One of the most enduring relationships in New Zealand advertising has been between ASB Bank and TBWAWhybin.
And one of the most hardy annual stories has been speculation about the future of the Goldstein advertising campaigns for the bank. Now both are are up for grabs with ASB Bank reviewing and putting its advertising business out to pitch.
There is no guarantee that Goldstein will get the chop - but after a decade you do wonder how much longer he can survive.
Who will be asked to pitch? I hear TBWAWhybin has been invited to try again for the business and both Y&R and M&C Saatchi have lost bank accounts lately.
Meanwhile, it was announced this week that the Saatchi & Saatchi group account director for the Westpac Bank account, Joanne McDonald, has defected to DDB to work on the ANZ Bank account.
* Award-winning ad agency Special Group has been appointed design and communications agency for Ecostore to help drive its ambitious growth in New Zealand, Australia and internationally.
LIFE AFTER SAATCHI
Former Saatchi & Saatchi high-flyers Andrew Stone and Mike O'Sullivan have linked up with the Droga5 advertising agency, which has offices in New York and Sydney.

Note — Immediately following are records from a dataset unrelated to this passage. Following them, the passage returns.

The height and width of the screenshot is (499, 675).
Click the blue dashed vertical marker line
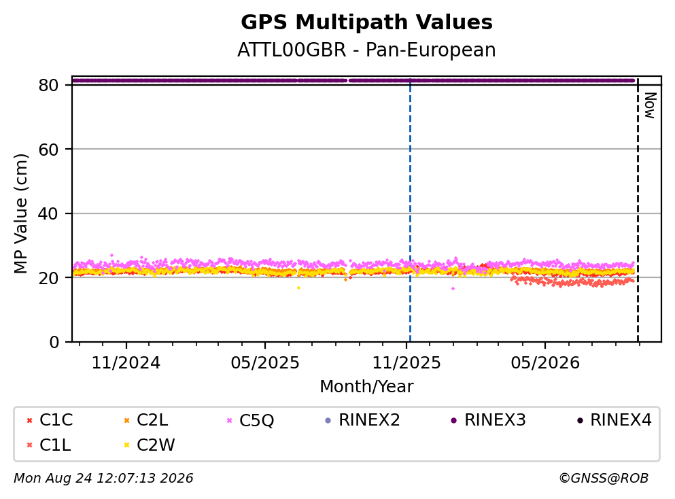[x=410, y=211]
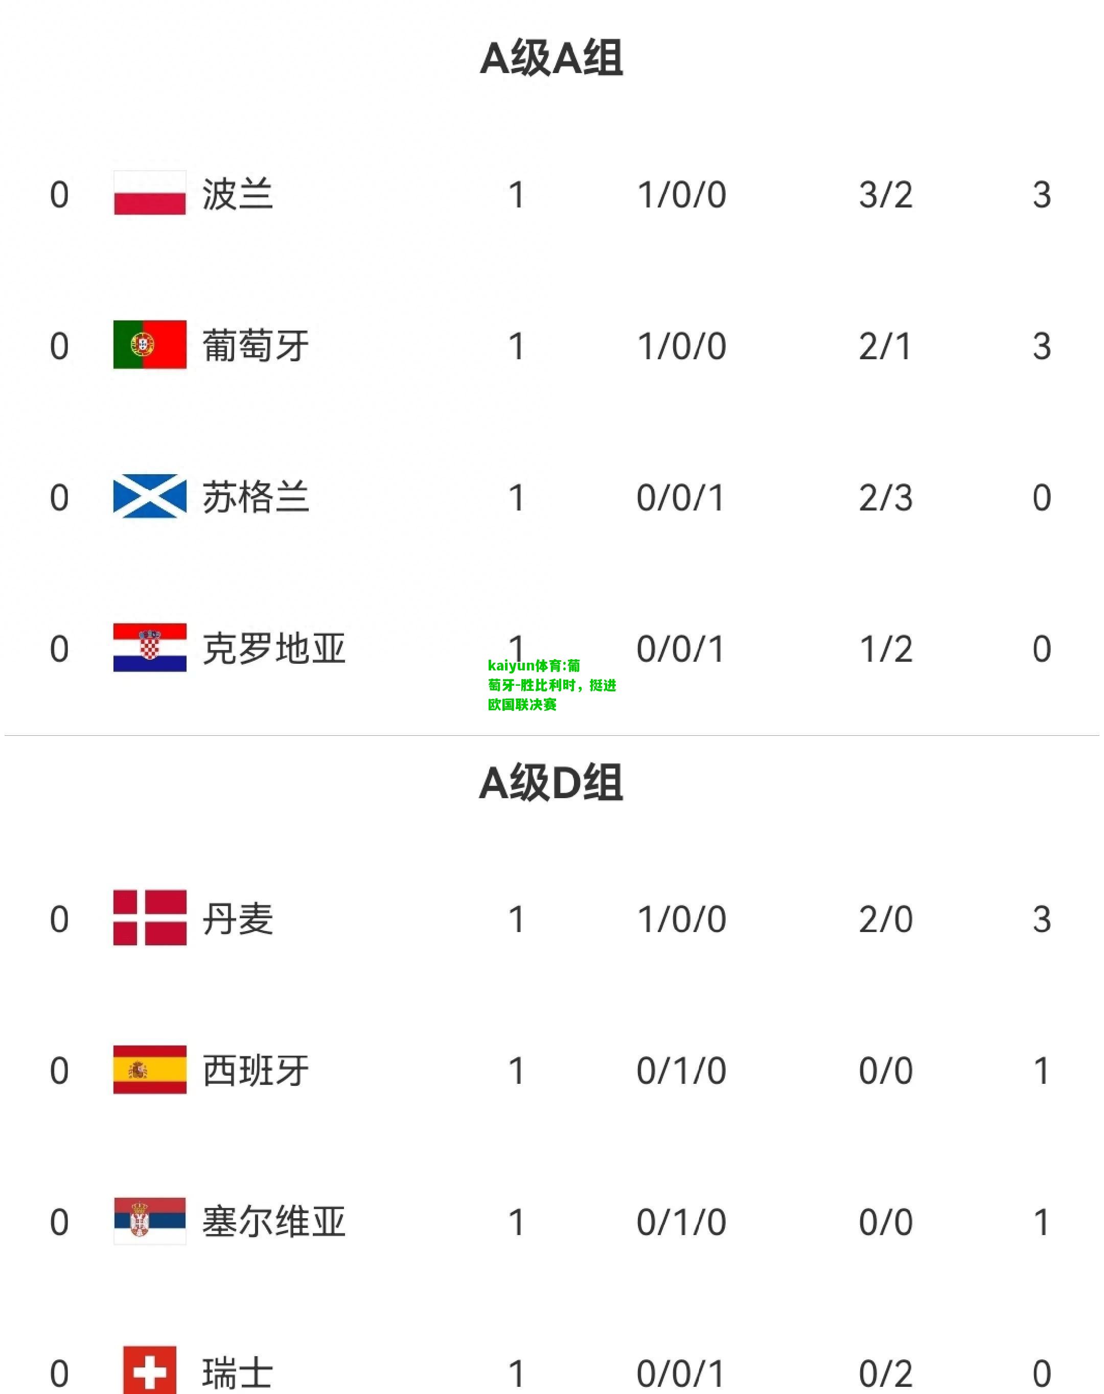Click Switzerland's 0/2 goals record
The height and width of the screenshot is (1394, 1104).
coord(886,1374)
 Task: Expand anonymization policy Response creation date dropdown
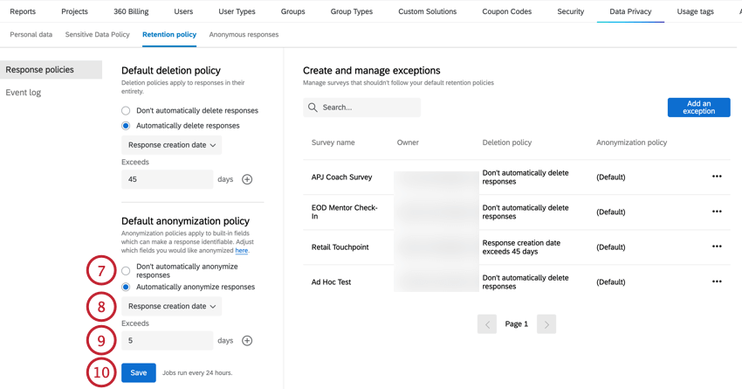coord(172,307)
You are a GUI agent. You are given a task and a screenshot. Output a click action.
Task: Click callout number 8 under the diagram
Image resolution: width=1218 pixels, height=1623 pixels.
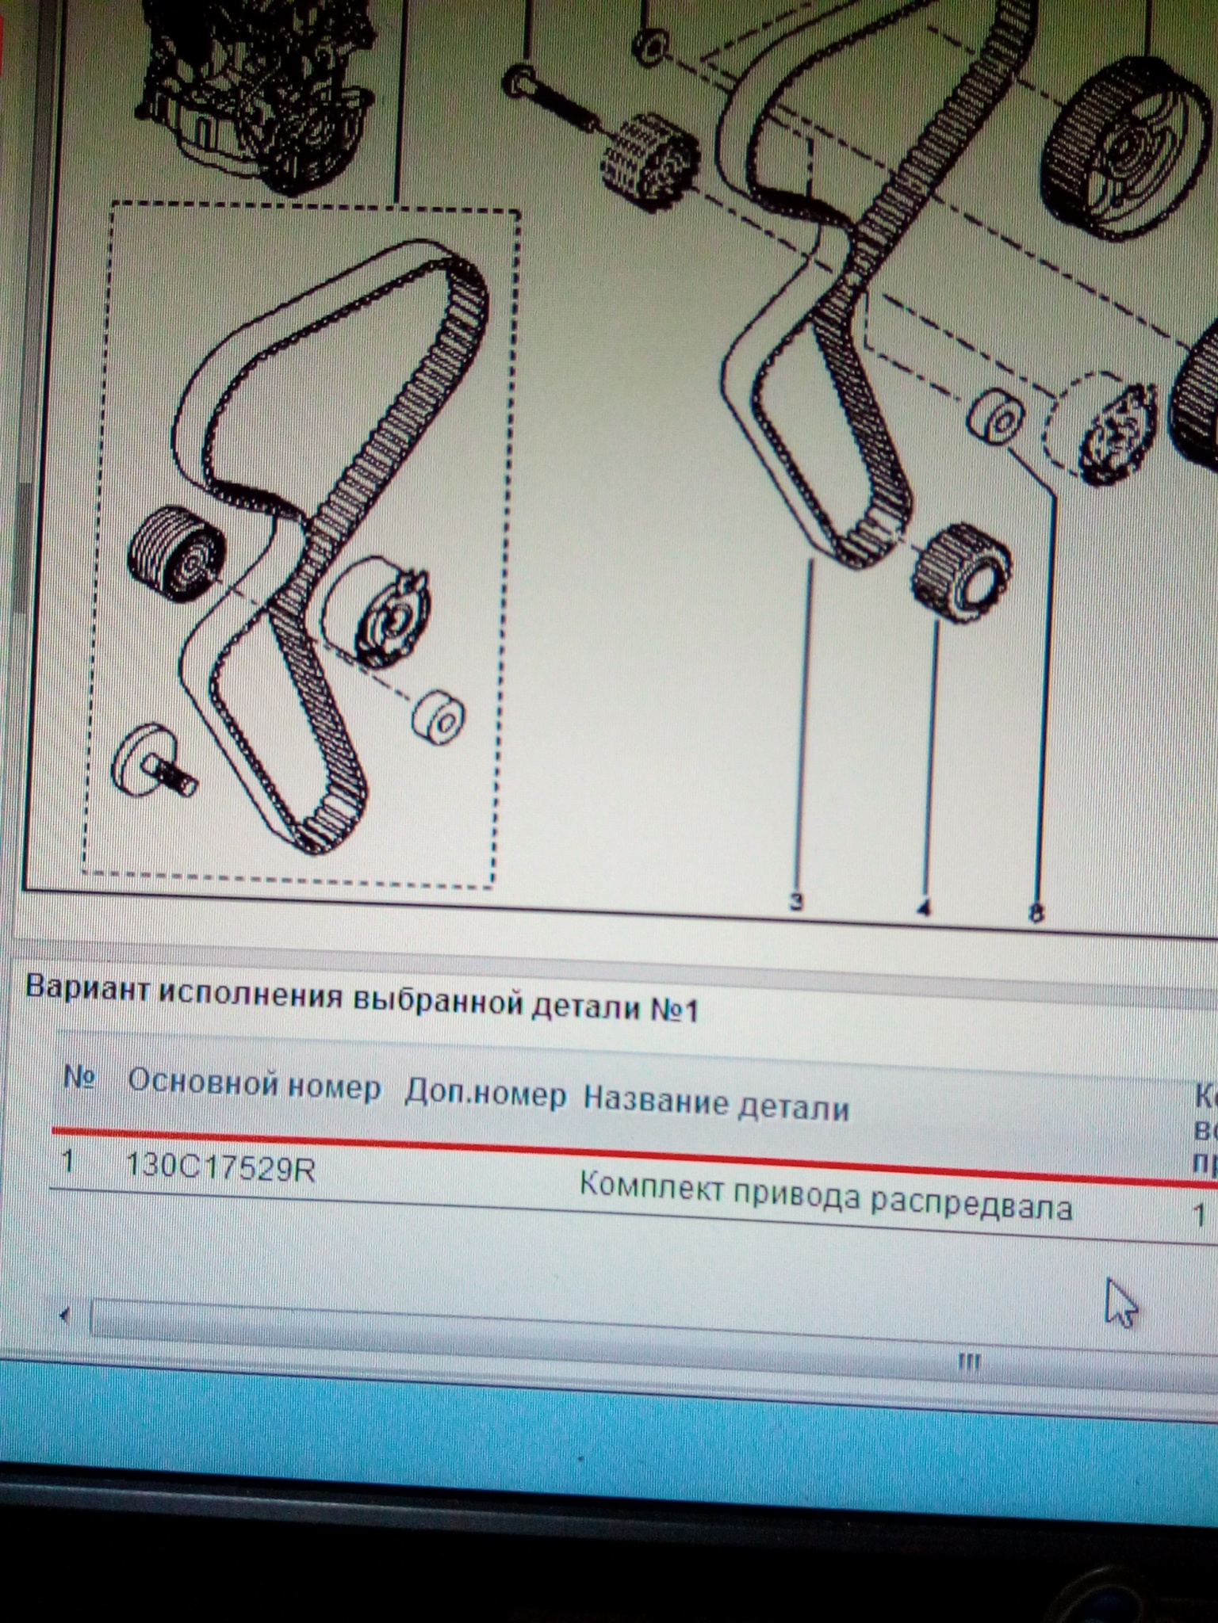[1036, 913]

The Droga5 group will have a majority stake in a new Droga5 New Zealand agency.
The deal answers many of the questions about the future for the pair who played a big part in some of New Zealand's biggest ad campaigns and who left Saatchi last year amid upheavals there.
The soon-to-leave executive director of TV3 Ian Audsley is expected to leave the channel earlier than expected, and in the next two weeks.

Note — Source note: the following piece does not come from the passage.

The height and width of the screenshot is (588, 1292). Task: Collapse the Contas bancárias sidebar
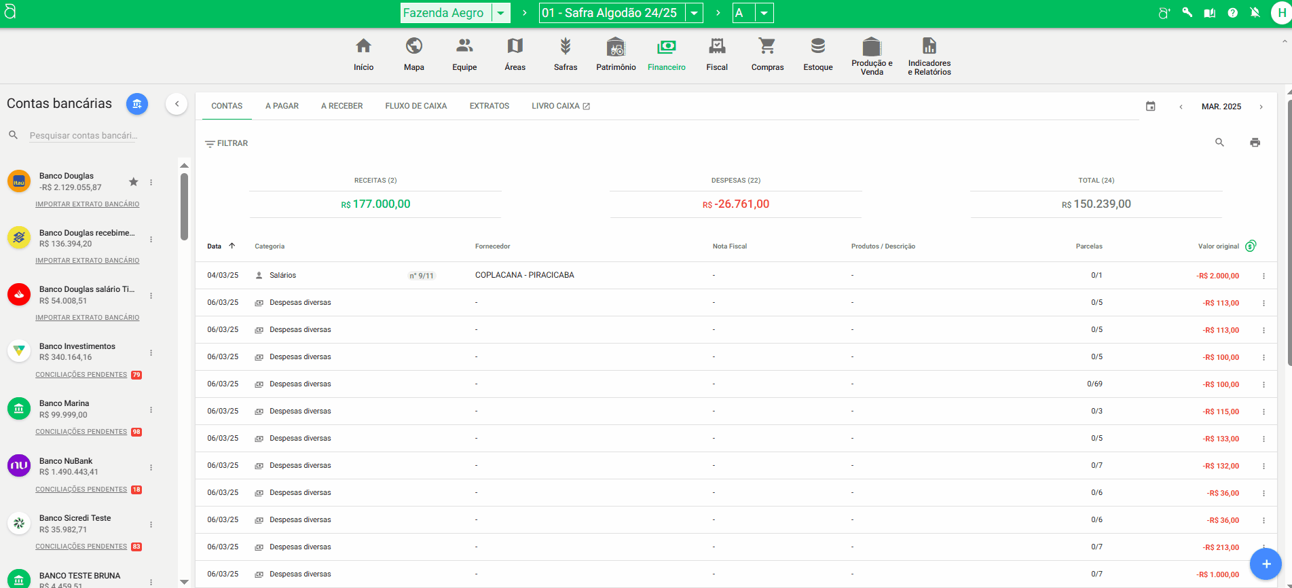pyautogui.click(x=177, y=104)
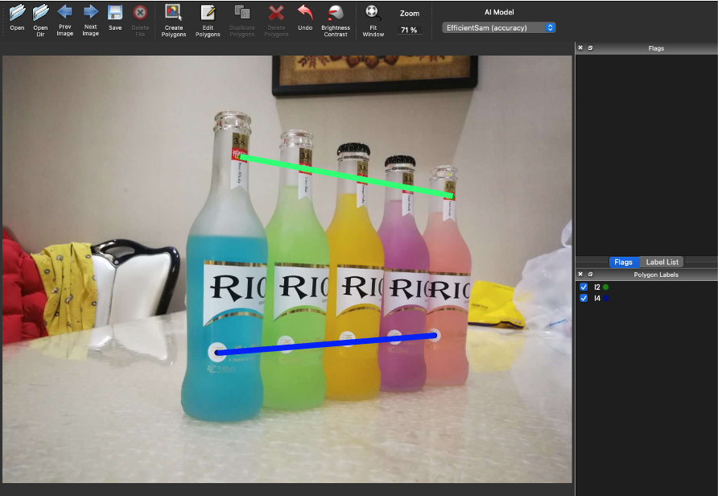Fit the image to window

pos(373,14)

He is being considered to succeed Warwick Syphers as chief executive of the Australian regional broadcaster Prime TV Australia.
The Australian Financial Review has reported Prime shareholder the Seven Network was understood to be supporting Audsley - former chief operating officer for the Nine Network whose major impact has been to kill Sunrise.
Audsley would likely receive a good reference from MediaWorks chairman Brent Harman, a former chief executive and director of Prime TV Australia who hired Audsley for the temporary appointment.
Audsley will be replaced by former TVNZ marketing director Jason Paris, who starts in June.
MediaWorks staff expect that if there are to be more cutbacks they will likely be while Audsley is still in charge.